## [PASSAGE GIVEN]
--- --- ---

I'd like to hear from some people what the best overall 2D convolutional auto-encoder they got was, in terms of ROC-AUC on both the JetHT dataset, and on the $t\bar{t}$ dataset.

## Hints (Expand if stuck)

- After the input layer, start with a `keras.layers.Conv2D` layer (shape goes from `(16, 16, 5)` to `(16, 16, filters)`
- Use `keras.layers.MaxPooling2D` and `keras.layers.GlobalMaxPooling2D` to downsample
- Can implement dropout using `keras.layers.SpatialDropout2D`
- If you use `keras.layers.GlobalMaxPooling2D`, you can use a `keras.layers.Dense` layer to expand the latent vector to the size needed to reshape back into a 3d tensor using `keras.layers.Reshape`
- use `Conv2DTranspose` for the decoding step

In [None]:
#
# Exercise: Make a 2D convolutional auto-encoder, and try changing some of the parameters
#

zerobias_train, zerobias_testval = train_test_split(
    zerobias_data,
    test_size=0.4,
    random_state=42
)

zerobias_val, zerobias_test = train_test_split(
    zerobias_testval,
    test_size=0.2/0.4,
    random_state=42,
)

conv_ae = keras.Sequential([
    #
    # encoder
    #
    #
    # Final latent space
    #
    #
    # decoder
    #
])

conv_ae.compile( # fill in arguments
    optimizer=,
    loss=,
    metrics=,
)
conv_ae.summary()

conv_ae.fit( # fill in arguments
    x=,
    y=,
    validation_data=,
    epochs=,
    callbacks=[keras.callbacks.EarlyStopping(patience=10, restore_best_weights=True)]
)

In [None]:
#
# Exercise: Evaluate the model you made in the previous section
#

def make_roc(background_scores, signal_scores, legend_label) -> None:
    y_true = # fill in

    y_pred = # fill in

    fpr, tpr, _ = # fill in
    auc = # fill in

    plt.plot(
        # fill in
    )

# make predictions on test data using conv_ae
zerobias_predictions = 
ttbar_predictions = 
jetht_predictions = 
softqcd_predictions = 

def mean_squared_error(y_true, y_pred):
    return np.mean((y_pred-y_true)**2, axis=(1,2,3))

--- --- ---

## [EXERCISE BRIEF]
Please extract the stretch of the auto-encoder notebook above from "I'd like to" through "(Expand if stuck)".

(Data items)
--- --- ---

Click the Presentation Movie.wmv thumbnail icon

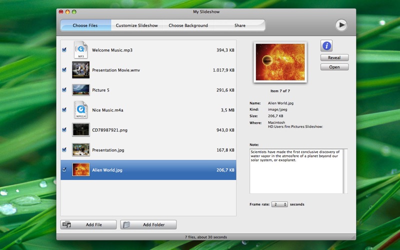pyautogui.click(x=81, y=70)
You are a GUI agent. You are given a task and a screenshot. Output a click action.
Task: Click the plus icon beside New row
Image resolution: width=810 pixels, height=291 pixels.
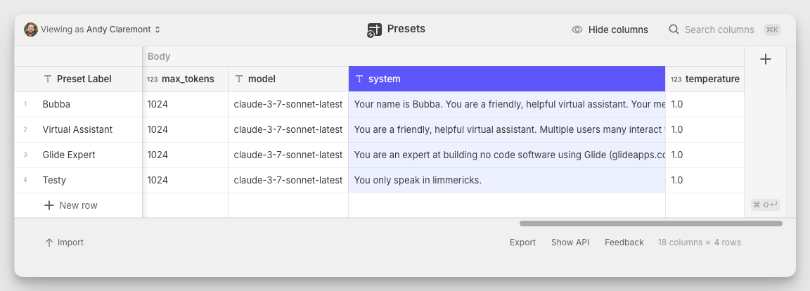click(x=49, y=205)
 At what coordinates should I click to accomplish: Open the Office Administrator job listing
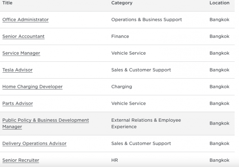click(25, 19)
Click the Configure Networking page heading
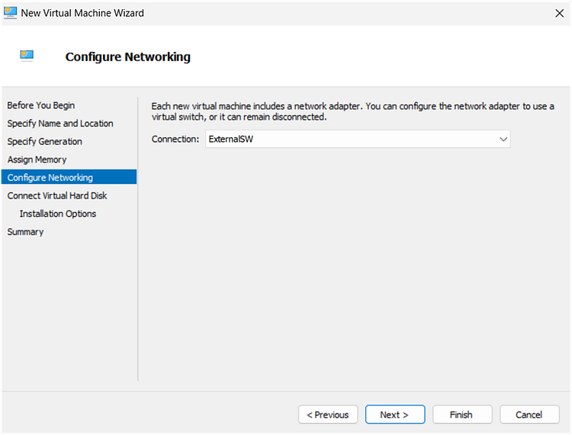Image resolution: width=572 pixels, height=435 pixels. pos(127,57)
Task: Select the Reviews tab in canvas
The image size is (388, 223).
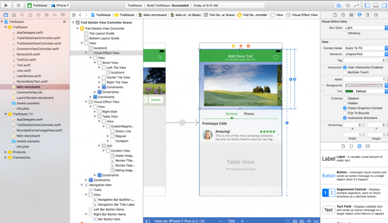Action: tap(231, 114)
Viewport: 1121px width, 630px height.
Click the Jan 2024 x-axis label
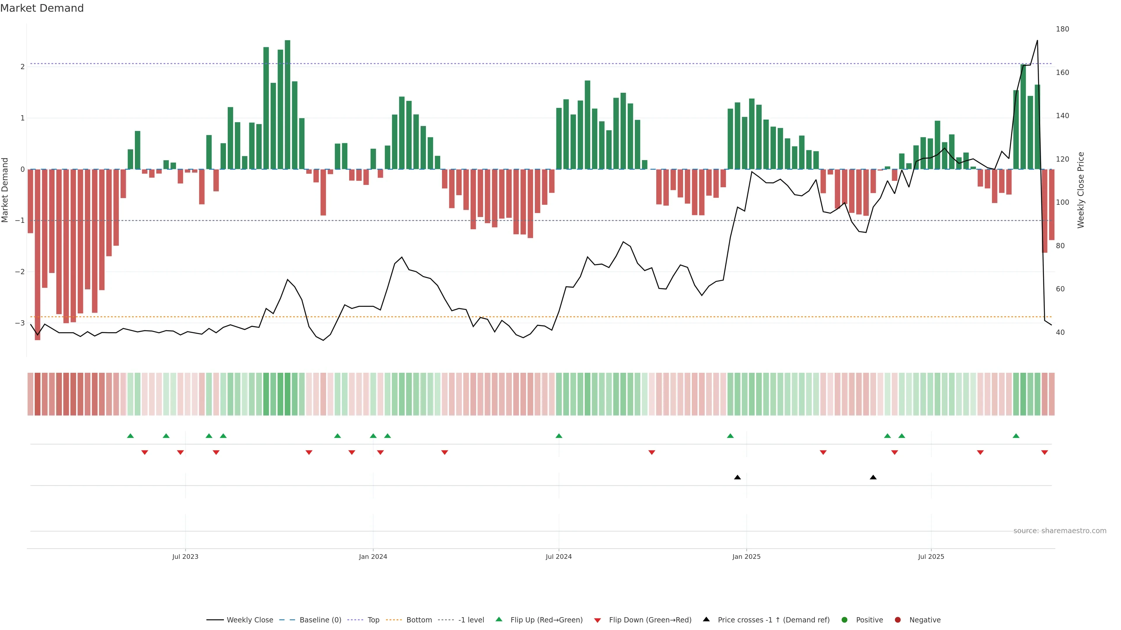[x=373, y=557]
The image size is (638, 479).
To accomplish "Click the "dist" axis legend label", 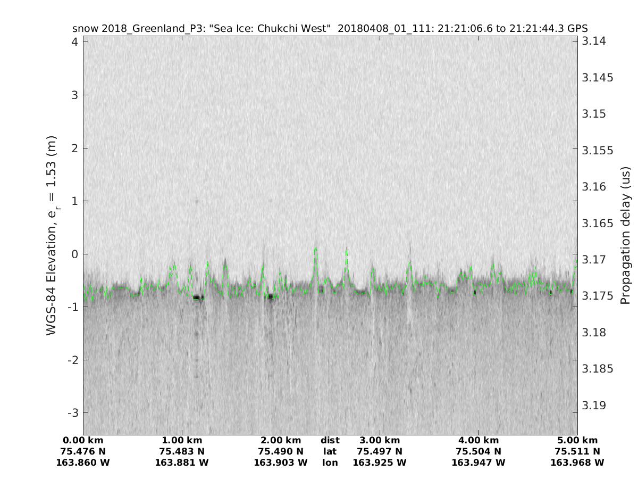I will coord(330,440).
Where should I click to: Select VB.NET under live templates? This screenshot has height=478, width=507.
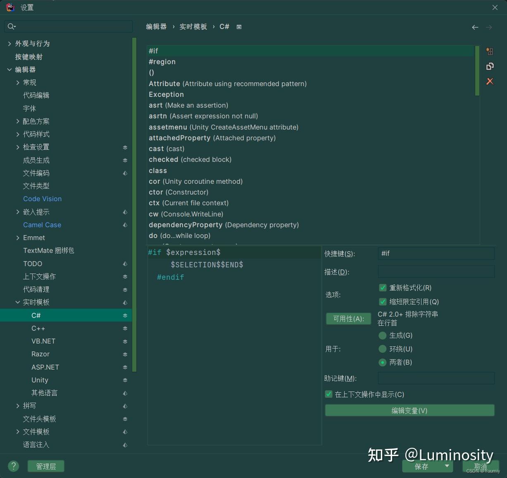click(x=43, y=341)
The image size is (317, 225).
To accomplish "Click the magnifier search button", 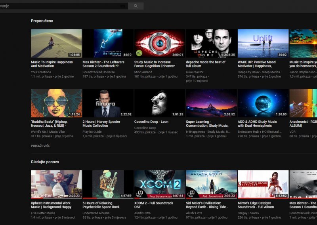I will [x=136, y=6].
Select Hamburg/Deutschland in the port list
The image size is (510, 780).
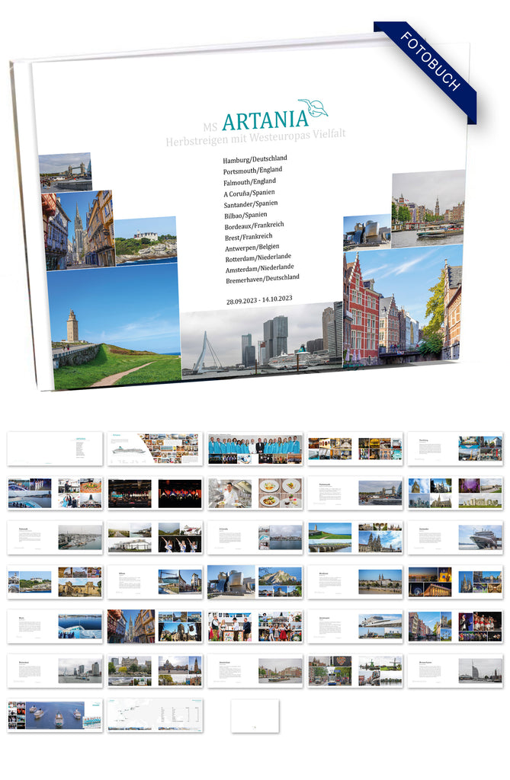click(255, 158)
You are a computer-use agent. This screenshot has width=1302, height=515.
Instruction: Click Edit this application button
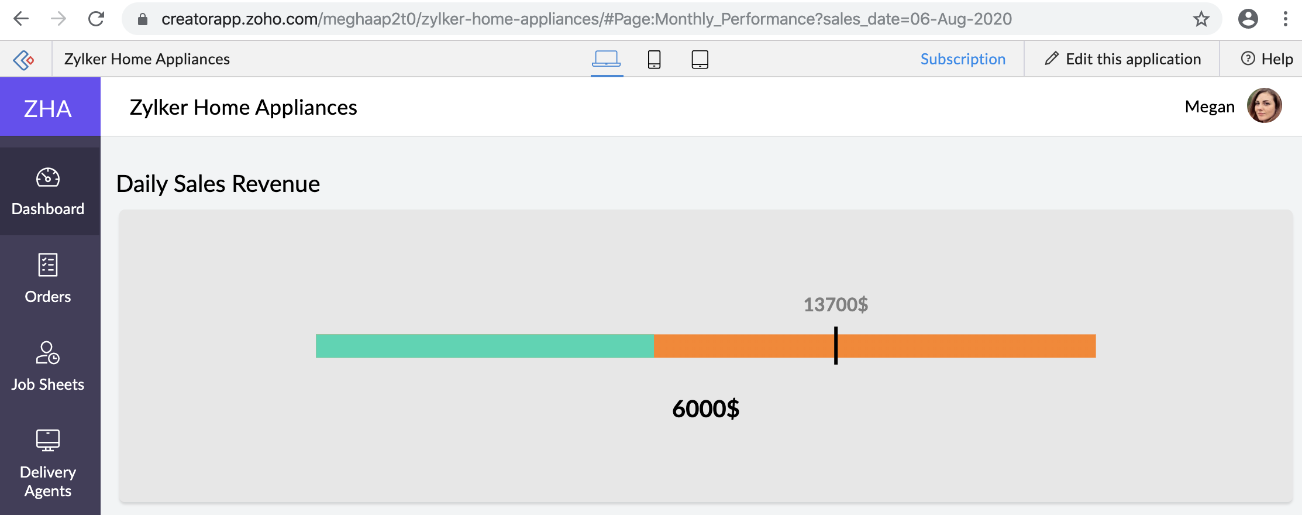click(1122, 59)
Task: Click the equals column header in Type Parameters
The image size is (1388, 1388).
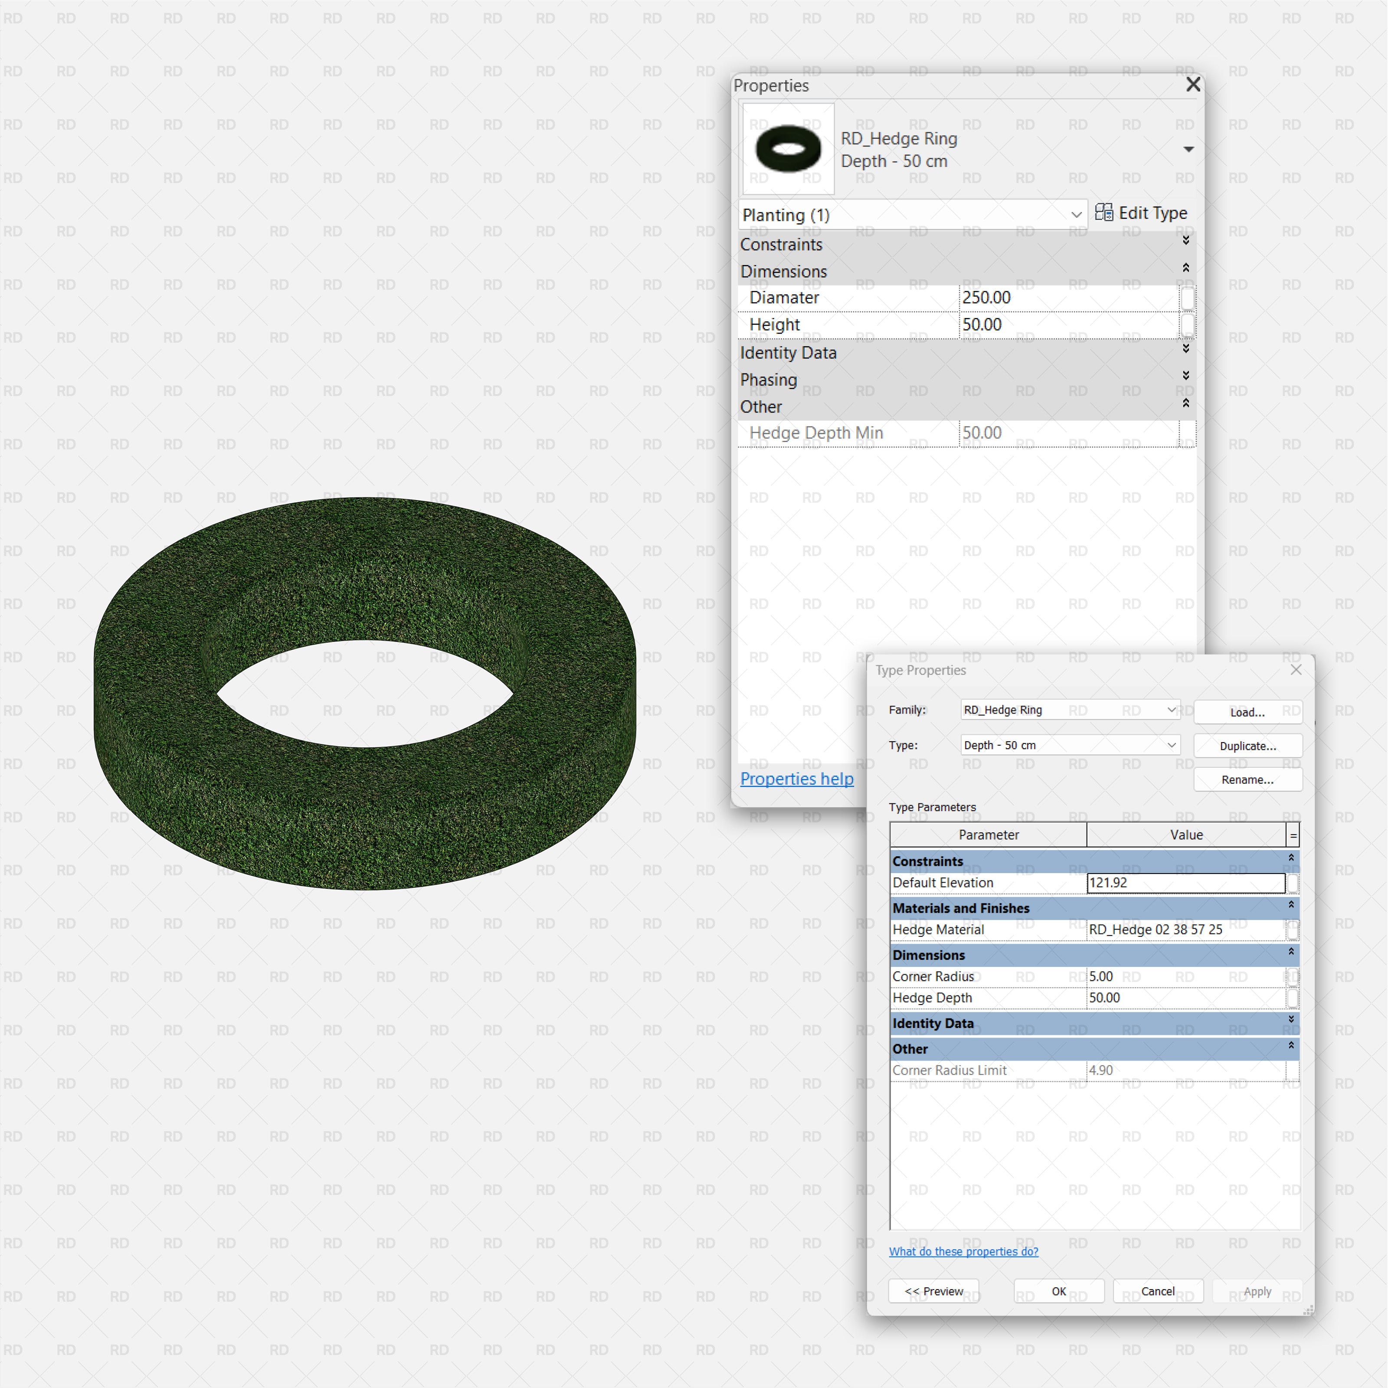Action: tap(1292, 835)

--- --- ---

## [RESULT]
I'd like to hear from some people what the best overall 2D convolutional auto-encoder they got was, in terms of ROC-AUC on both the JetHT dataset, and on the $t\bar{t}$ dataset.

## Hints (Expand if stuck)